Eligible voters in the state party leadership elections include the state committeemen, the state committeewomen, members of Congress, Agriculture Commissioner Nikki Fried, and a handful of caucus leaders, legislative leaders and others.
Party rules give the state committeemen and state committeewomen enormous weight in the voting; it is based on how many Democrats there are in their counties. Thus, the state committeemen and state committeewoman from Miami-Dade, Broward, and Palm Beach counties will control huge numbers of votes in the statewide elections. Simultaneously, those from Orange and other counties with large Democratic bases will also have formidable voting power in the election.
“I’m proud to be supporting Manny for FDP chair because he has a vision and plan to get our party back on track to elect Democrats, which means building the infrastructure and organizing program to support local and state candidates,” saidTorres, who represents Orange County. “Here in Central Florida, our economy is hurting, and so many are without jobs because Republicans refuse to do anything to get this pandemic under control. We need Democrats in office to fight for the interests of hardworking Florida families, which is exactly why I’m supporting Manny’s campaign for FDP chair.”
Elections for those state committeemen and state committeewomen will take place in the next few weeks, county by county.

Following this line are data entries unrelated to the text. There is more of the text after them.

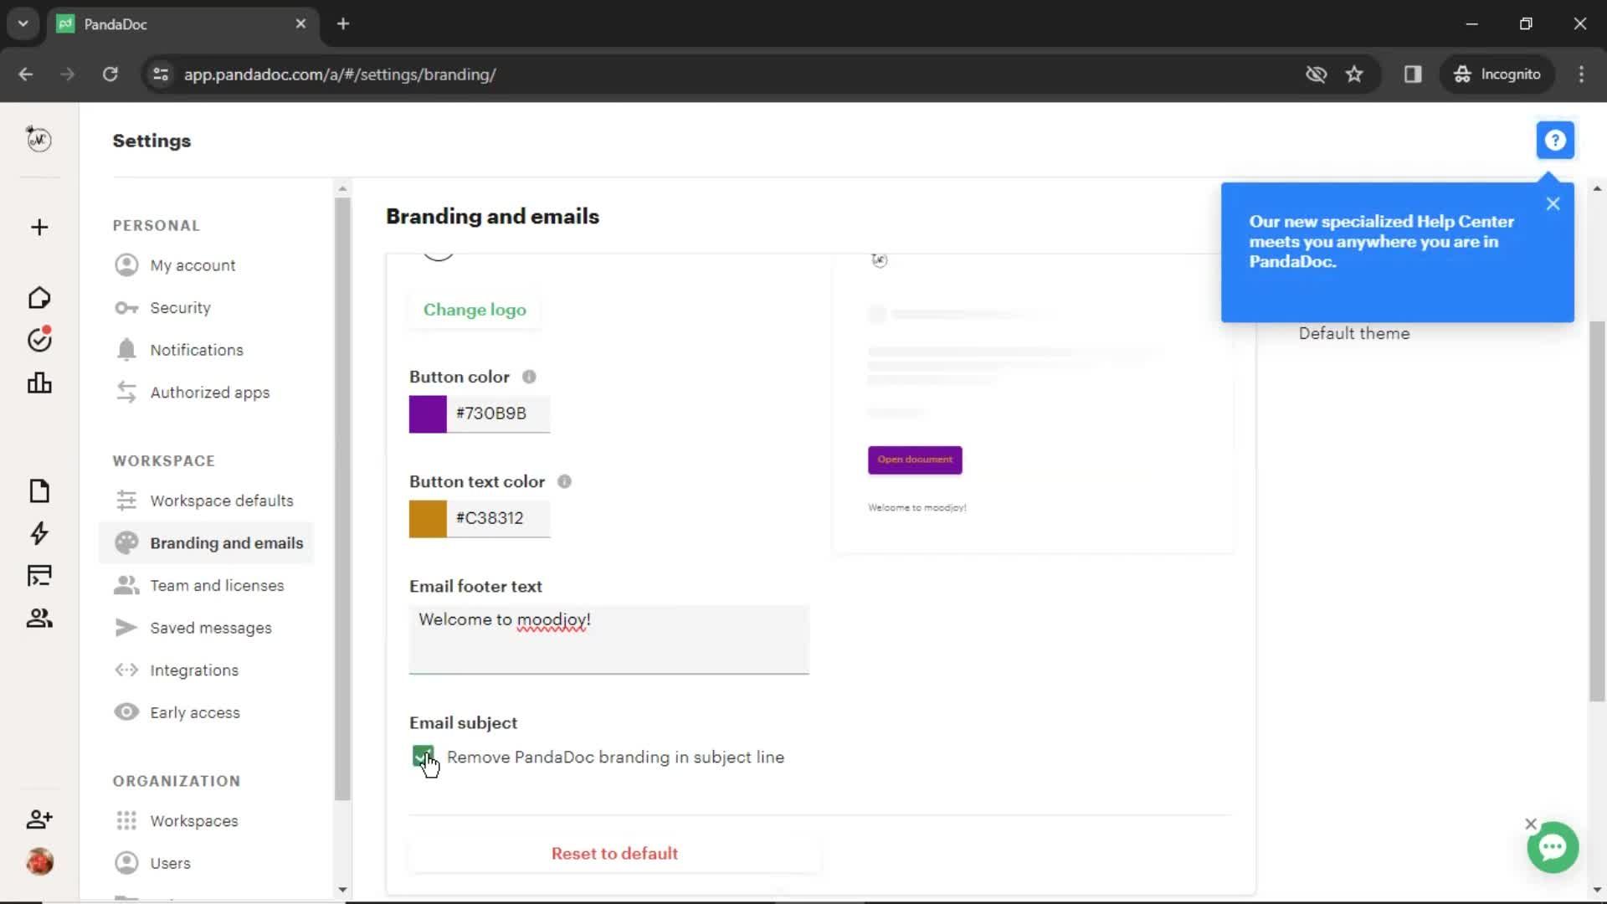The width and height of the screenshot is (1607, 904).
Task: Toggle Remove PandaDoc branding checkbox
Action: (423, 756)
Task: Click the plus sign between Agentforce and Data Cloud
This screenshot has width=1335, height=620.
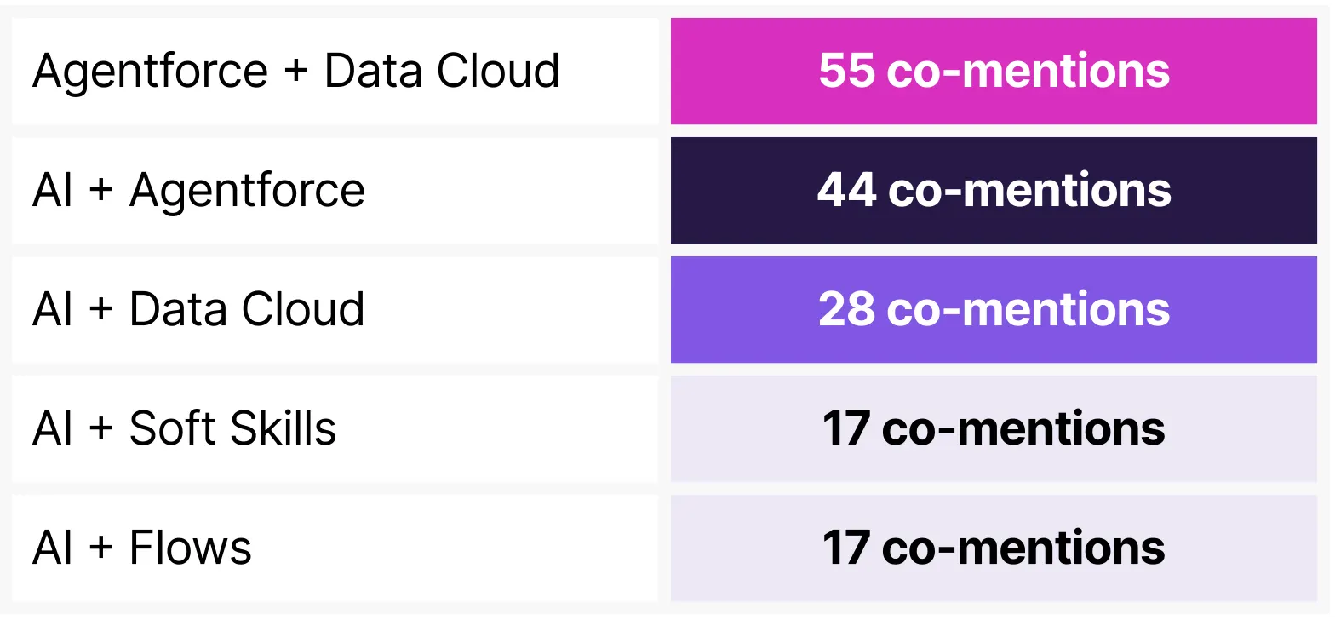Action: [x=296, y=71]
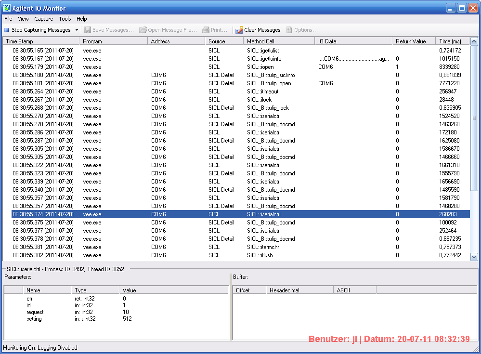Viewport: 481px width, 354px height.
Task: Click the Save Messages disk icon
Action: point(88,30)
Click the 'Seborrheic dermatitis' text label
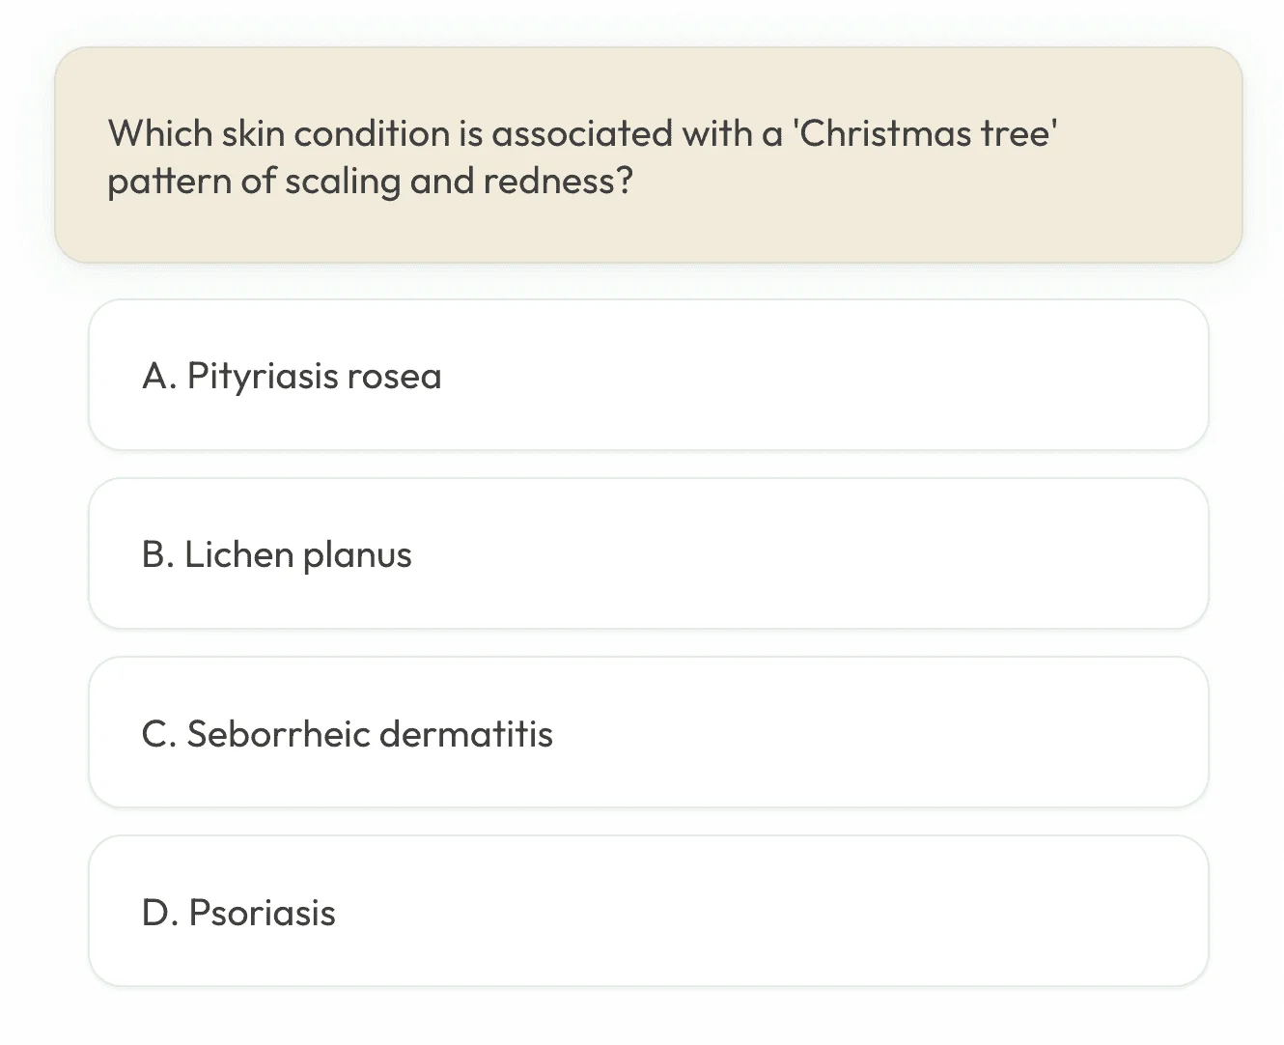The height and width of the screenshot is (1045, 1284). [370, 734]
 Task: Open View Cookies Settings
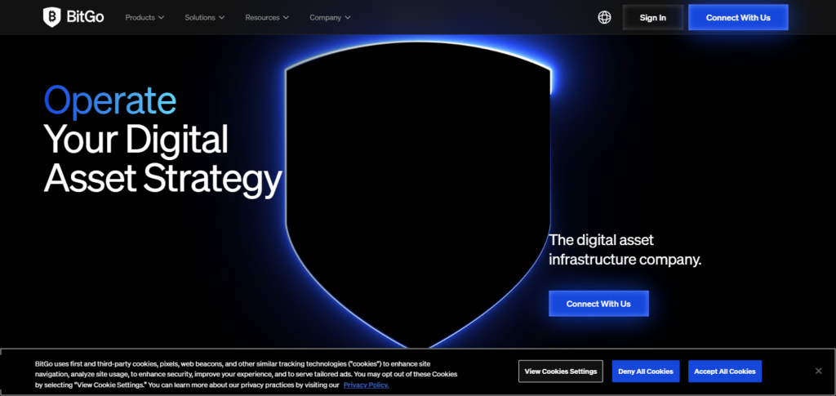560,372
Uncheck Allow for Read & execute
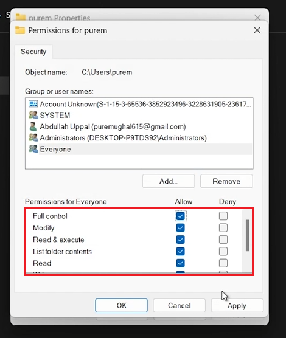 [x=181, y=240]
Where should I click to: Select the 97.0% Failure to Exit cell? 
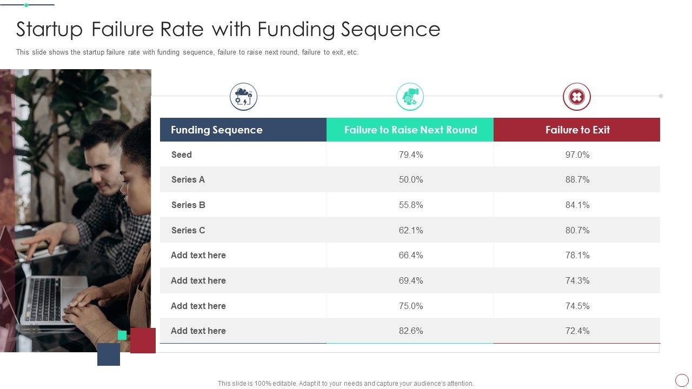click(577, 155)
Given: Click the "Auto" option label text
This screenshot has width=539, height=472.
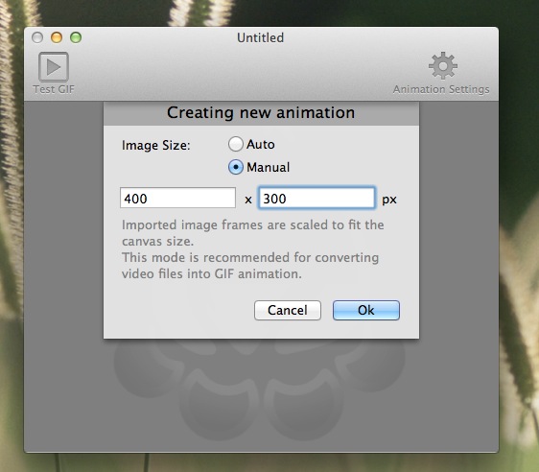Looking at the screenshot, I should (x=261, y=145).
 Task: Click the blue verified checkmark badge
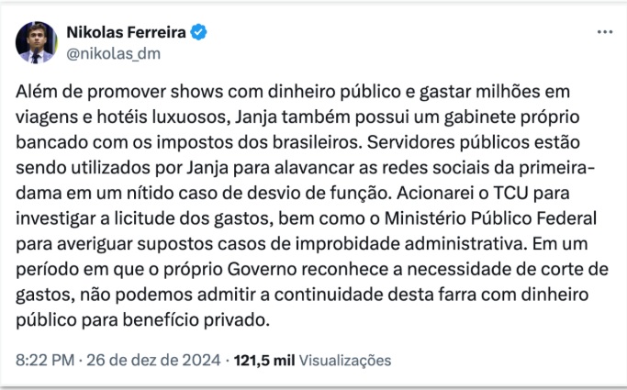(198, 32)
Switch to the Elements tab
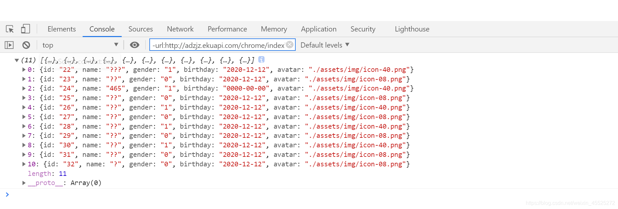This screenshot has width=618, height=209. click(x=62, y=29)
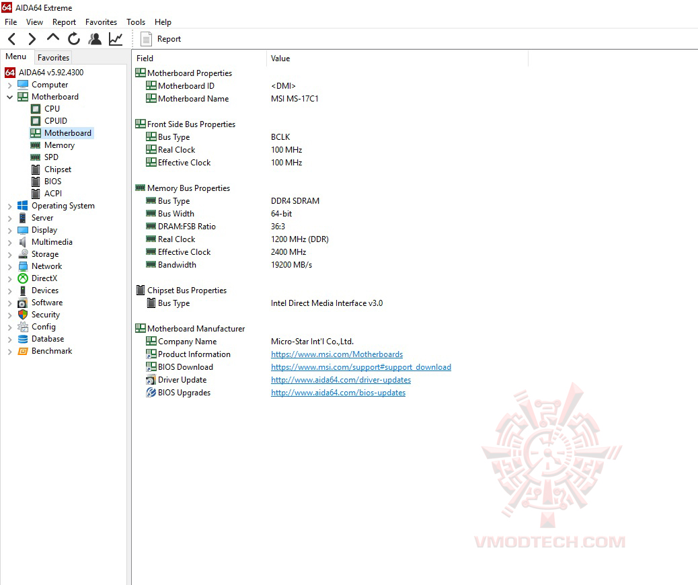The height and width of the screenshot is (585, 698).
Task: Expand the Operating System node
Action: coord(8,205)
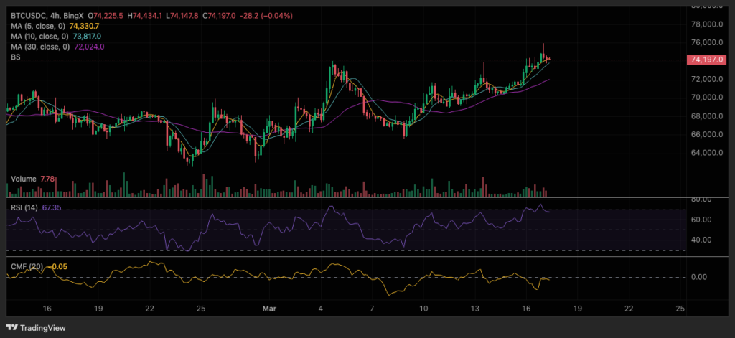Click the Volume indicator label

click(23, 177)
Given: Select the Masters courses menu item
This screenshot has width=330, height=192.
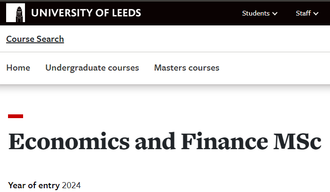Looking at the screenshot, I should [187, 68].
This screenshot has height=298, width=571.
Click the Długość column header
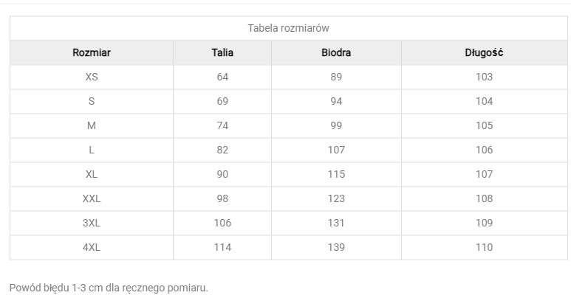(484, 53)
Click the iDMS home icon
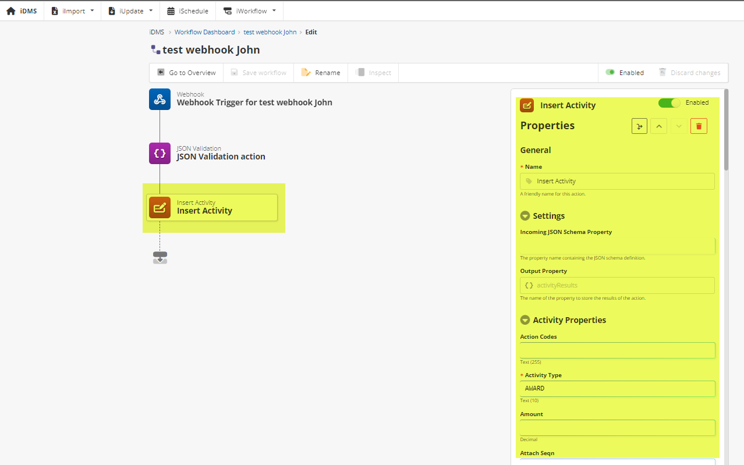 click(x=10, y=11)
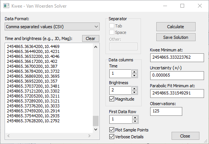Click the scroll down arrow in data list

(x=96, y=130)

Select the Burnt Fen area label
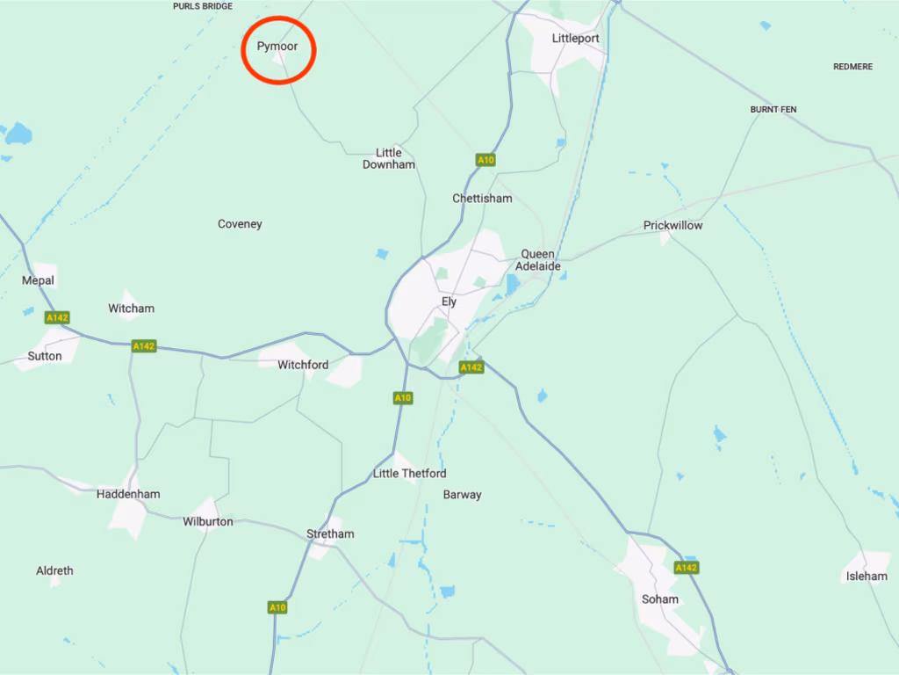coord(773,109)
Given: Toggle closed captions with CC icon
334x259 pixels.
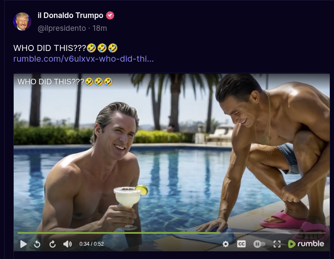Looking at the screenshot, I should (242, 244).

So Diaz and anyone else wanting the statewide office may start trying to shape their own electorates by pushing favored sons and daughters in those county contests.
“After years of tough campaign cycles and devastating election nights, Florida Democrats are ready for leadership to transform the Florida Democratic Party into an operation that will engage and mobilize Democrats across the state,” Taddeo, a South Florida Senator, said. “I’ve known Manny for decades, and I know he is committed and will do the work necessary to rebuild our party and elect Democrats up and down the ticket. From grassroots organizing to party infrastructure to developing a message that connects with Floridians across the state, we need change, and I know Manny is the right person for the job.”
The state election is expected to take place in late January or early February. The Florida Democratic Party expects to announce a date soon.
Diaz has assembled a campaign team, led by campaign manager Marcus Dixon, SEIU Florida executive director. Diaz also brought in Carlie Waibel, Jacob Smith and Alison Berke Morano.
“Florida Democrats need a chairman who is committed to building the diverse coalitions and investing in the grassroots organizing that will help Democrats win all throughout Florida,” Jones said. “I’m reminded every day I’m in Tallahassee the importance of representation and leadership, and now, more than ever, we need Democrats fighting for Floridians in Tallahassee, but also in our city halls, on our school boards and our county commissions. I believe Manny Diaz can unite and lead Democrats in the work to build a strong Florida Democratic Party.”
Diaz touts his record on affordable housing, public transit and economic development “that transformed Miami from a national punchline into a world-class metropolis.” And he reaches out to the party’s progressives by noting that former Vice President Al Gore nicknamed him, “The Green Mayor,” based on his environmental policies, according to his initial declaration to run.